• _Work order_
Images should be omitted while the rest of the data is duplicated exactly.

--

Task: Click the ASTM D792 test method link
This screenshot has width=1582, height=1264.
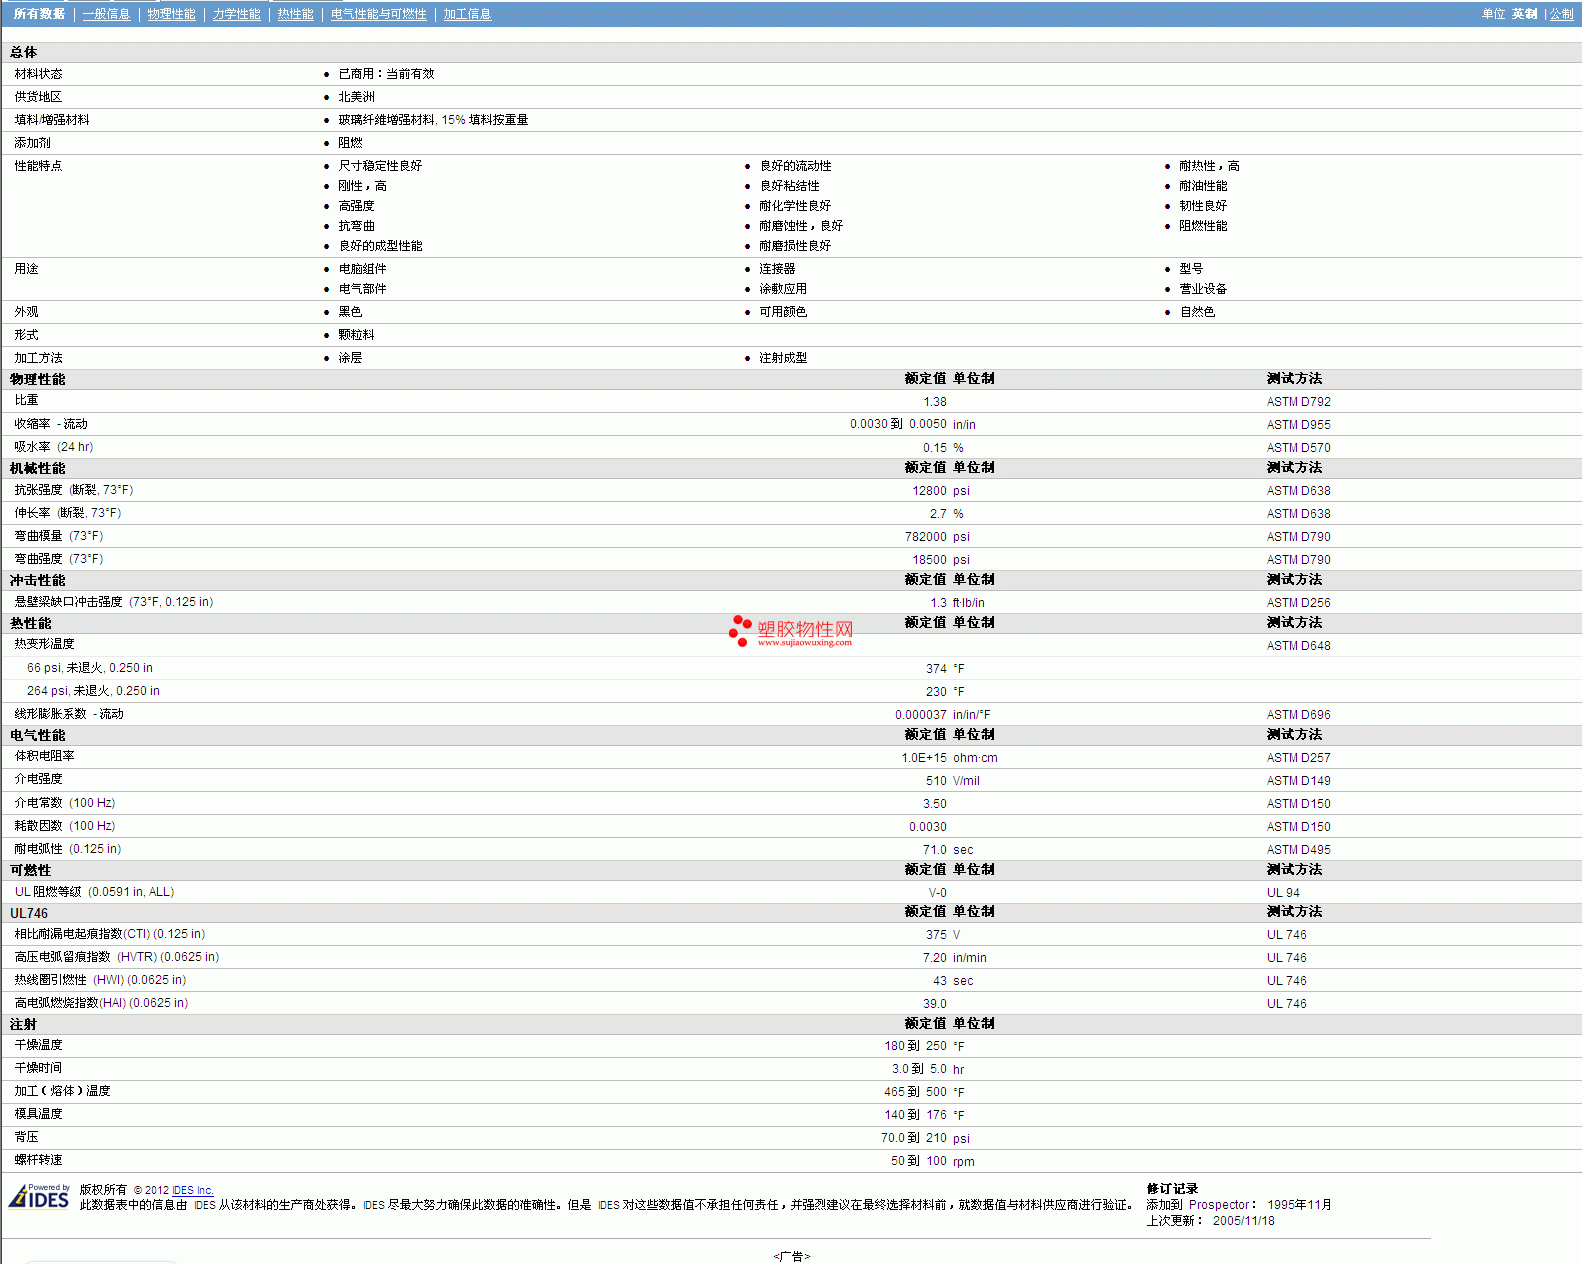Action: [x=1298, y=402]

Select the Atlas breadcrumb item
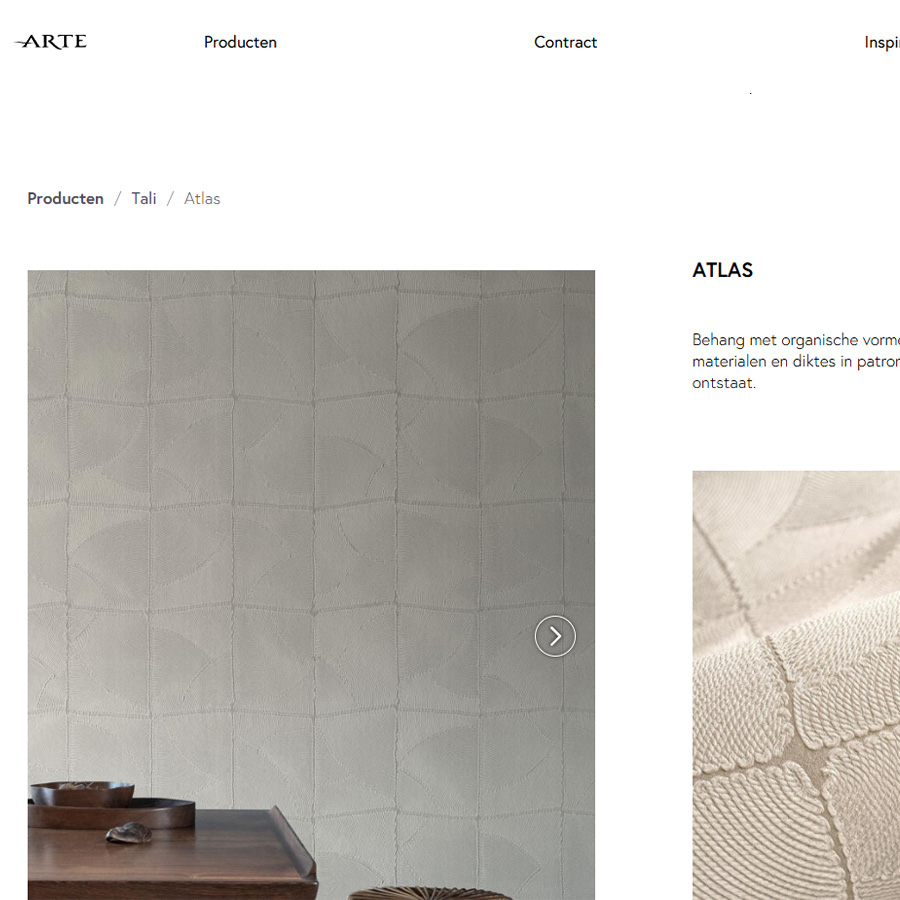[202, 199]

--

• _Solution for this exercise_
Task: Click the ASTM D792 test method link
This screenshot has width=1582, height=1264.
Action: [x=1298, y=402]

Select the Atlas breadcrumb item
[202, 199]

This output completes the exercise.